Jun 02, 2015 01:52 AM IST

Banning student study circles that discuss social inequality is the surest manner in which India’s future will face greater peril

IIT Madras’s banning of the Ambedkar-Periyar Study Circle of students appears part of the larger design of the RSS ideological project of transforming the secular democratic Indian Republic into their version of an intolerant fascistic ‘Hindu Rashtra’. This ban has taken place on the basis of an alleged direction by the ministry of human resources development, consequent to an anonymous complaint against this study circle. Media headlines, of course, inform that the banned group has been accused of spreading ‘Hate against PM Modi’ and criticising the government. Leave aside the technicalities such as the Central Vigilance Commission’s instructions that ‘no action is warranted on anonymous/pseudonymous complaints’, such a ban strikes at the very root of our constitutional guarantees, negating the spirit of an ‘adventure of ideas’ in institutions of higher education and replacing our syncretic civilisational history with Hindu mythology.

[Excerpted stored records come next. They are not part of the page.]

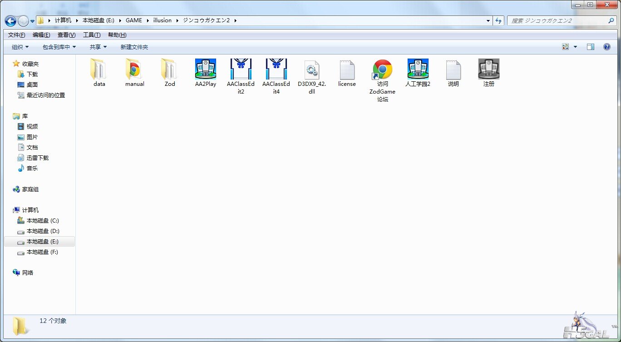Viewport: 621px width, 342px height.
Task: Select the AAClassEdit2 program icon
Action: click(241, 69)
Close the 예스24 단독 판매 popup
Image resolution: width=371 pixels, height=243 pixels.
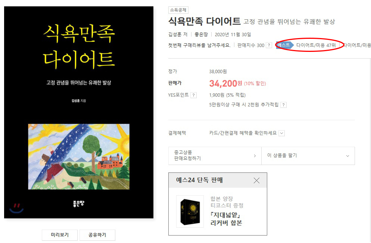(256, 181)
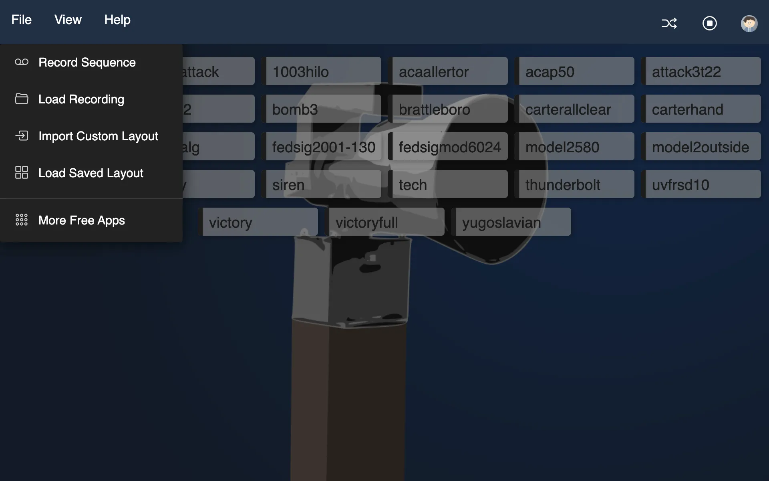The height and width of the screenshot is (481, 769).
Task: Open the File menu
Action: tap(21, 19)
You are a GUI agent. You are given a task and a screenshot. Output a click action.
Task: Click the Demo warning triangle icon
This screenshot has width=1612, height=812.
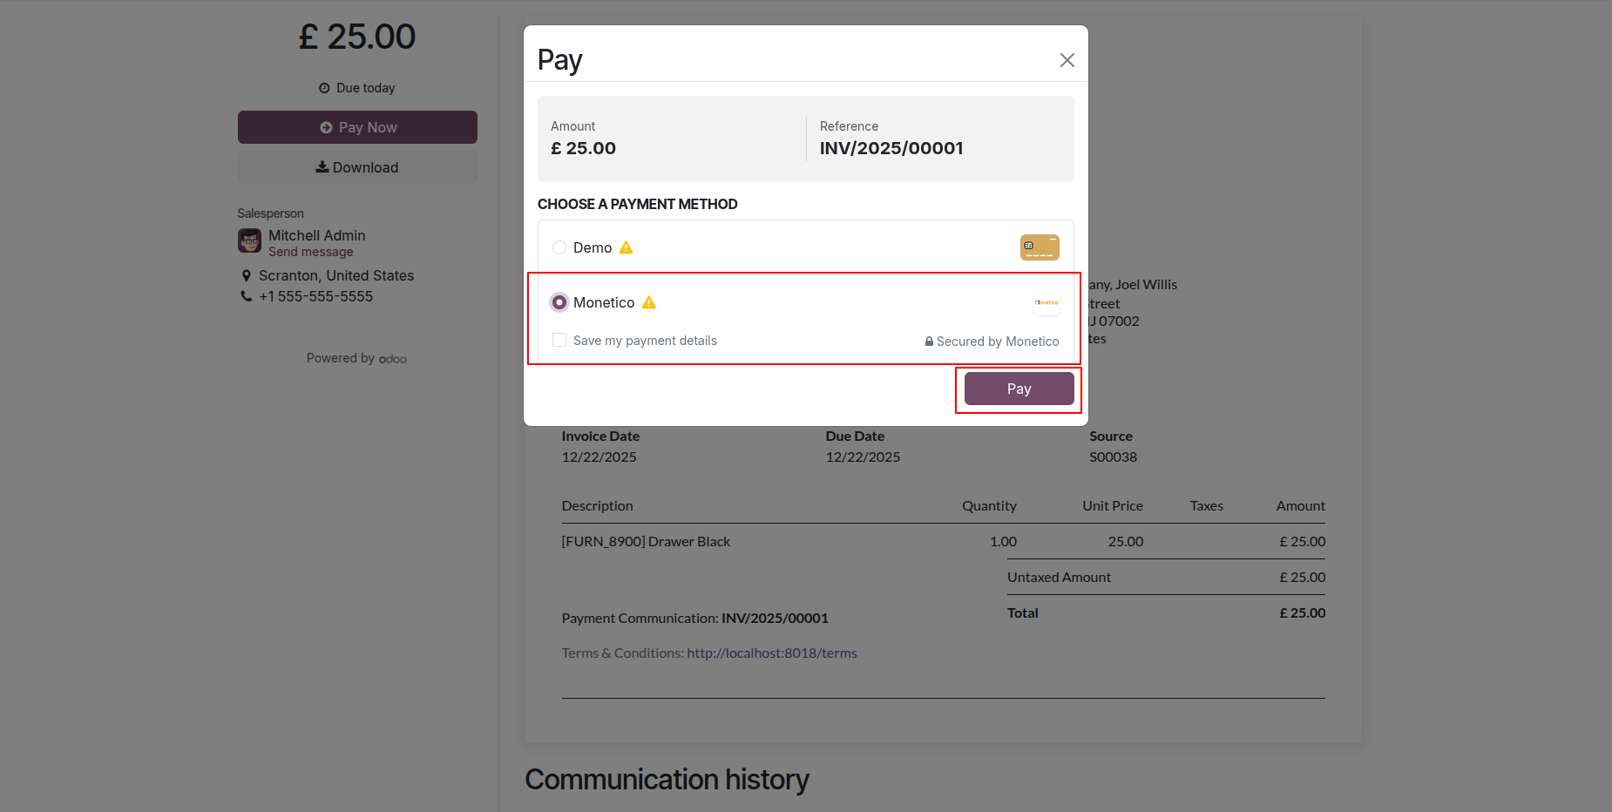tap(626, 247)
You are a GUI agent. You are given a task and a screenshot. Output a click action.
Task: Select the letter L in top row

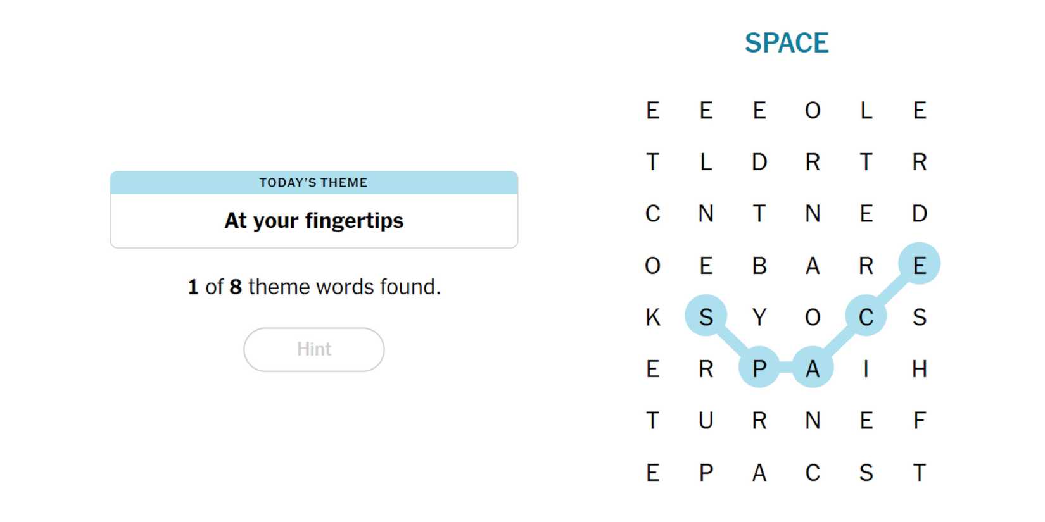(x=866, y=110)
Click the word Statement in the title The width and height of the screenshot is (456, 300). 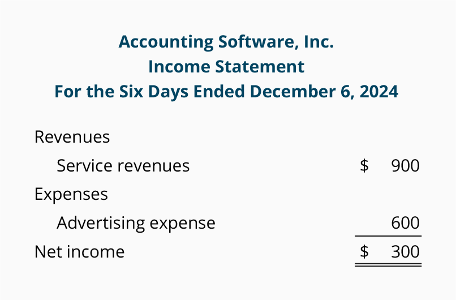260,67
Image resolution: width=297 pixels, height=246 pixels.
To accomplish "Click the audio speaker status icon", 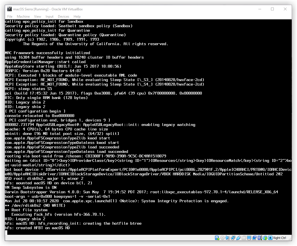I will click(228, 238).
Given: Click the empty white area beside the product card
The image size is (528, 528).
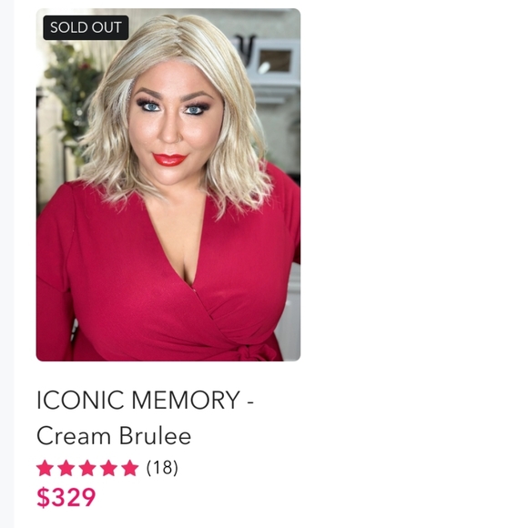Looking at the screenshot, I should pyautogui.click(x=414, y=264).
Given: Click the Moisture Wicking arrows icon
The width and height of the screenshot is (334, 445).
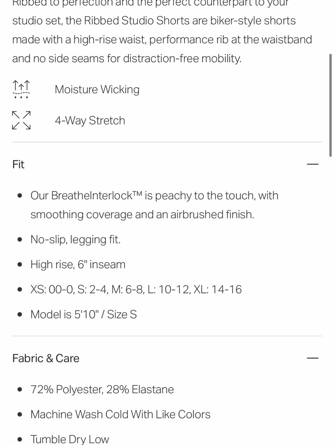Looking at the screenshot, I should coord(21,89).
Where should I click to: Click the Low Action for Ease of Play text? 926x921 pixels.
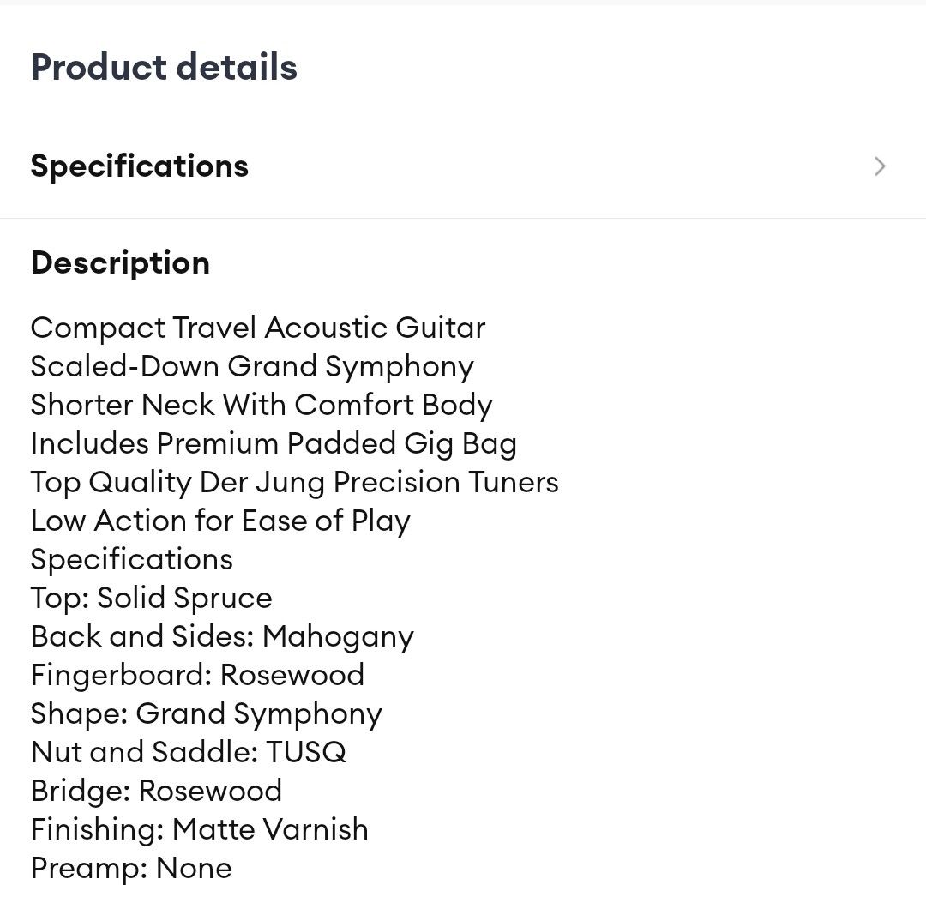pyautogui.click(x=220, y=521)
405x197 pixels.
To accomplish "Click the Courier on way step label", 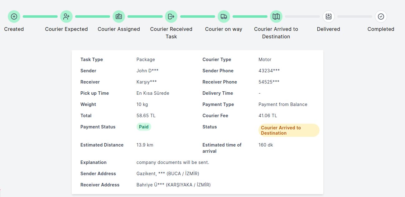I will point(224,29).
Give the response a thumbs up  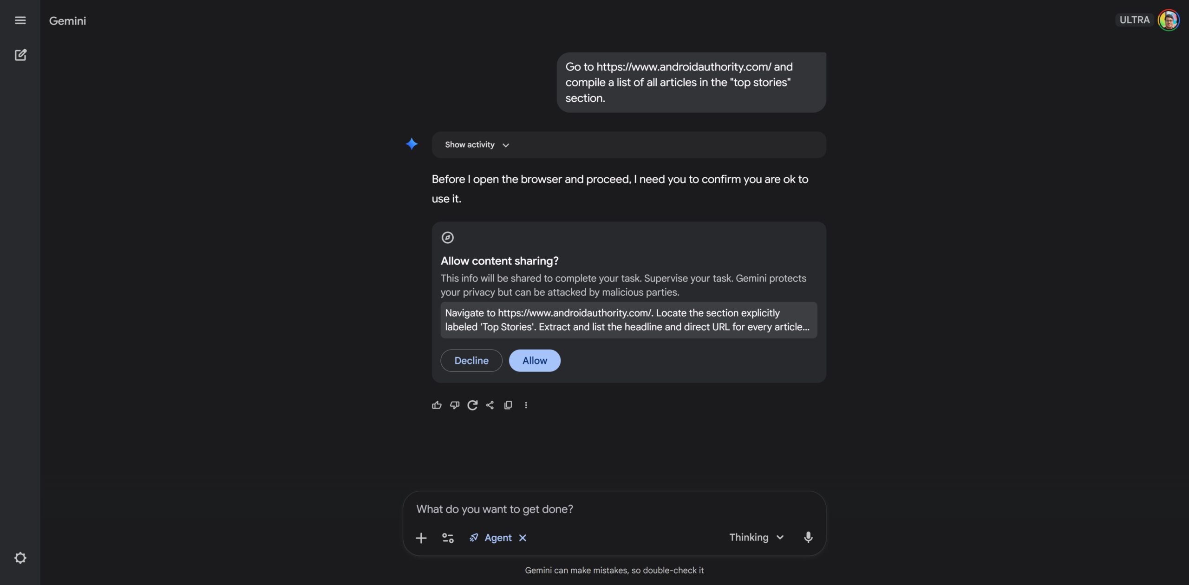click(x=436, y=405)

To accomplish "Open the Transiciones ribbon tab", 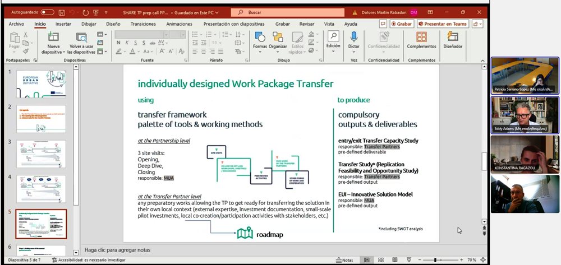I will click(143, 24).
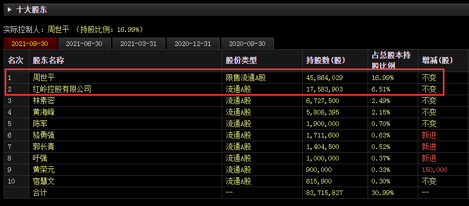Viewport: 469px width, 206px height.
Task: Select the 2021-03-31 date tab
Action: [139, 43]
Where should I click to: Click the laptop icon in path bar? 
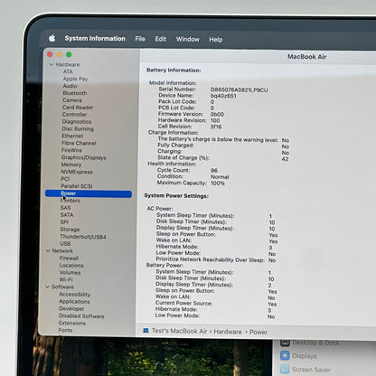146,331
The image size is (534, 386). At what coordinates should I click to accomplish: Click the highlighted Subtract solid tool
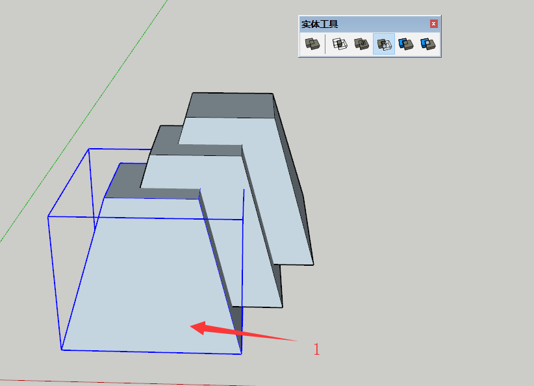384,44
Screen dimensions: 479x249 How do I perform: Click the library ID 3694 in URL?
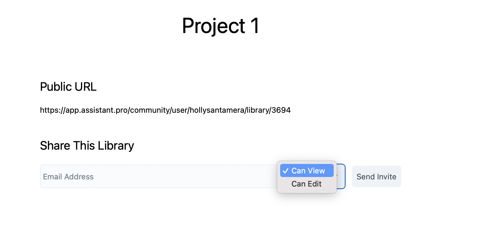coord(281,110)
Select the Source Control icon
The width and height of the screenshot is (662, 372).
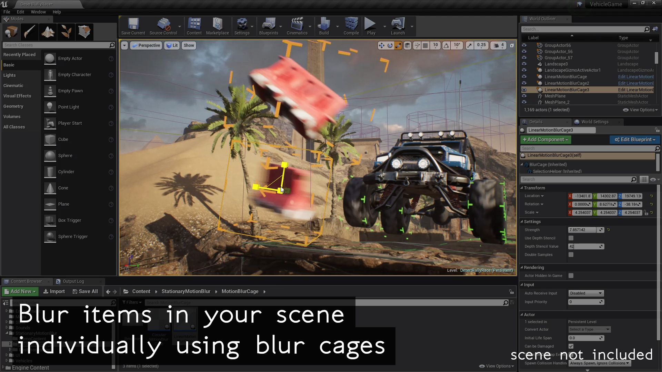[163, 26]
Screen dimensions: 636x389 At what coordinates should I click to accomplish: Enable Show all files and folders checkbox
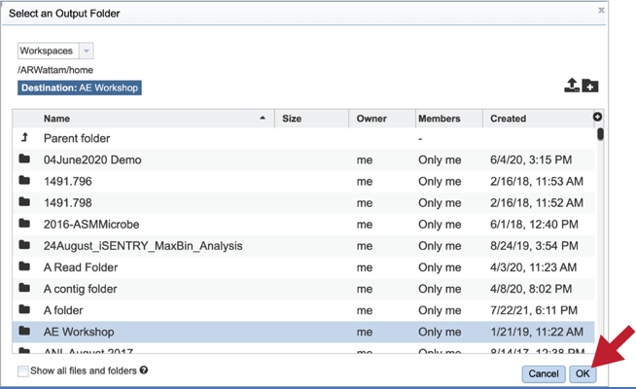tap(23, 371)
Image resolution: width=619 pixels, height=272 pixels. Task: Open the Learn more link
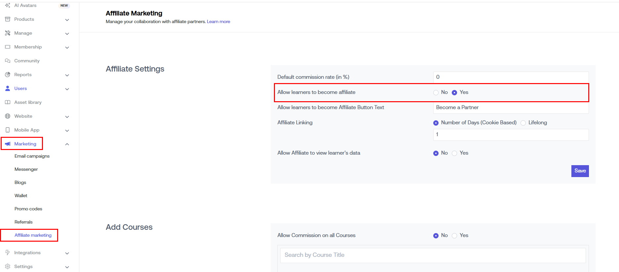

Equality of the socially oppressed sections is part of our country’s efforts to move towards modernity. Despite decades of mouthing slogans against caste oppression, this curse continues to plague us. Notwithstanding reservations for the SCs and STs, their status continues to be dismal. They constitute the highest proportion of dropouts in schools, and their representation in institutions of higher learning and government services continues to be low. Some unofficial figures are, indeed, alarming. On an average, 13 persons from SCs are murdered, six are kidnapped or abducted, and 21 SC women are raped every week. A majority of the country’s agricultural labourers, urban destitutes and manual scavengers are from the SC/STs. Can a student body that raises such issues and speaks of awareness about caste violence be banned? On the contrary, we need to, as the Madras IIT students say, “confront caste hatred and politics head on as a nation”.

This, however, would be an anathema for the RSS, which seeks the ‘glorification of the Hindu nation’ by nurturing caste hierarchies as immutable under Hindu dharma. The late RSS leader, considered as the RSS guruji, Golwalkar had said in his book Bunch of Thoughts: “Brahmin is the head, King (kshatriya) the hands, Vaishya the thighs and Shudra the feet. This means that the people who have thus, four fold arrangement, i.e., the Hindu people, is our God.”

The last 25 years of economic reforms have vastly widened economic inequalities in our country. The share of the top 1% in the wealth of our households has increased from 36.8% in 2000 to a staggering 49% in 2014. According to the FAO report The state of food insecurity in the world, 2015, India is home to the highest number of hungry people — 194 million. As the size of the cake shrinks for the vast majority of our people, the scramble for their share sharpens exacerbating caste exclusion and hostility.

A study of the legacy of social exclusion in India is revealing: ‘Our findings suggest that social exclusion is not just a residue of the past clinging to the margins of the Indian economy, nor is it limited to people of little education. On the contrary, it appears that caste favouritism and social exclusions of dalits and Muslims have infused private enterprises even in the most dynamic sectors of the Indian economy’ (‘The Legacy of Social Exclusion,’ Sukhdeo Thorat and Paul Attewell, Economic and Political Weekly, October 13, 2007). The age-old institutions of social exclusion and caste oppression, communal prejudices and gender discrimination are becoming sophisticated in modern India.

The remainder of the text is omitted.